> DATA TO PROCESS

* START *

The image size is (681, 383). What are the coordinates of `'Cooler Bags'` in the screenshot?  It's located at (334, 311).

* END *
* START *

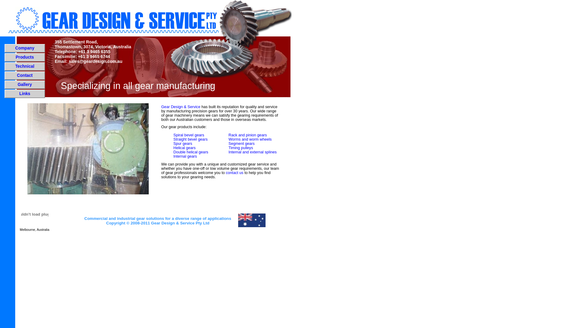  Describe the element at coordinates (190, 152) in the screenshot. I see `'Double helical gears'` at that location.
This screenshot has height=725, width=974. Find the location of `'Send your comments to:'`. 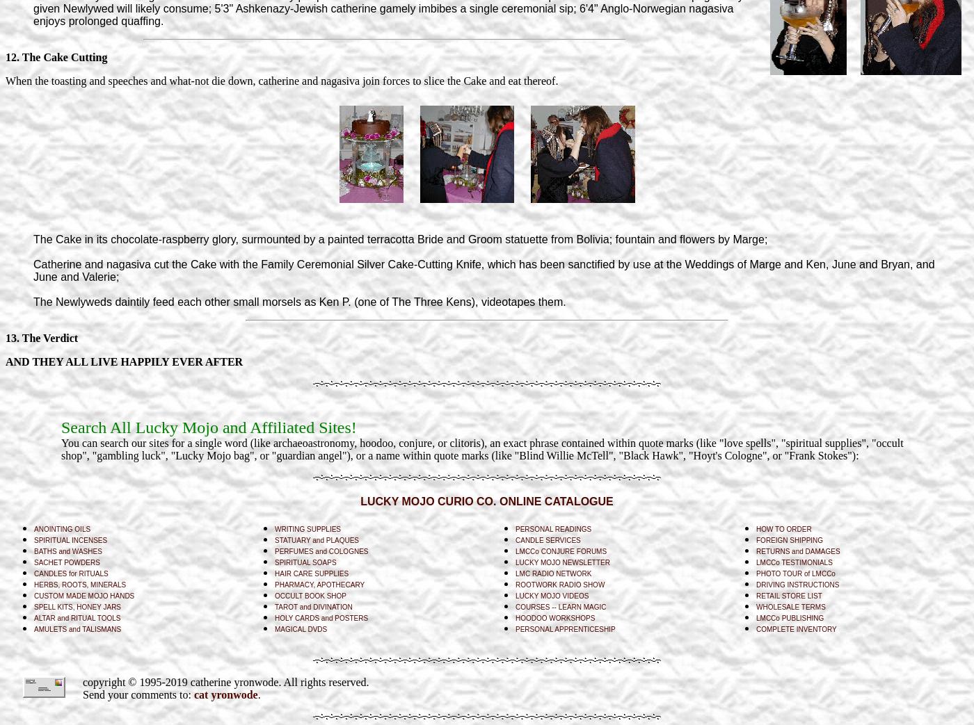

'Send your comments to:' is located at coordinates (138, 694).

* END *
* START *

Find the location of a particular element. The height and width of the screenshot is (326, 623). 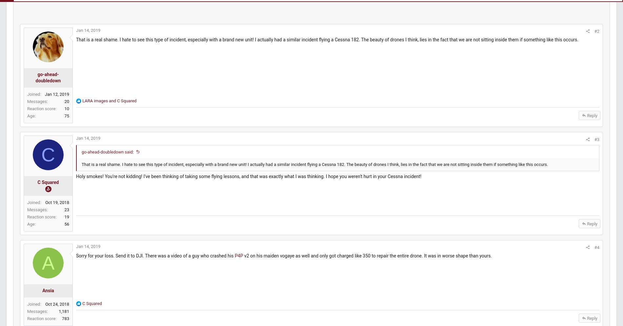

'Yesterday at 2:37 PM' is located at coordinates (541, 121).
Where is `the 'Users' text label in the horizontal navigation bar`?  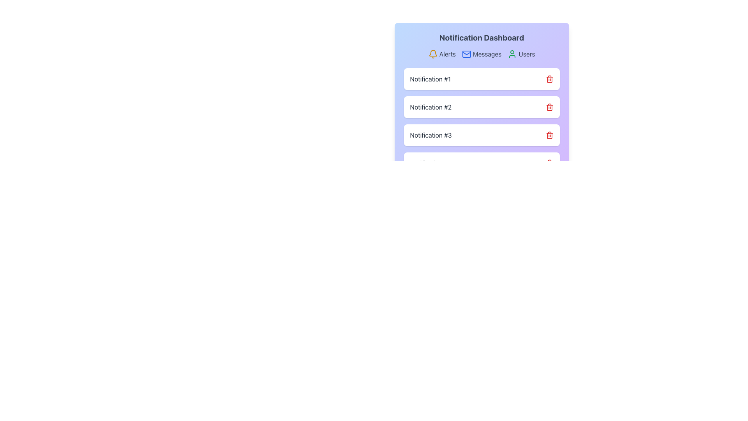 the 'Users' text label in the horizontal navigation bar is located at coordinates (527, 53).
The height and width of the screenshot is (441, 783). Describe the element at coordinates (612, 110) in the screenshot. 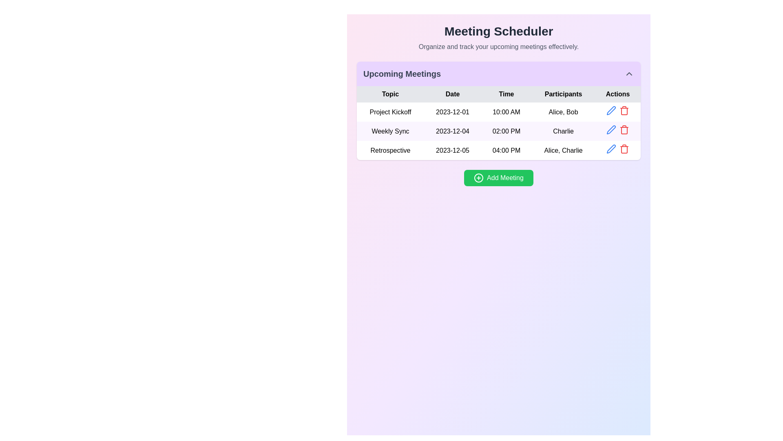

* END *

> PROBLEM
Output as a numbered list the lines of material starting at the line that contains "Describe the element at coordinates (190, 152)" and ending at the line that contains "coordinates (138, 694).", skipping blank lines. Leave the pictures out of your answer.

> RESPONSE
1.   Describe the element at coordinates (190, 152) in the screenshot. I see `'Double helical gears'` at that location.
2. This screenshot has height=725, width=974. Find the location of `'Send your comments to:'`. 
3. 'Send your comments to:' is located at coordinates (138, 694).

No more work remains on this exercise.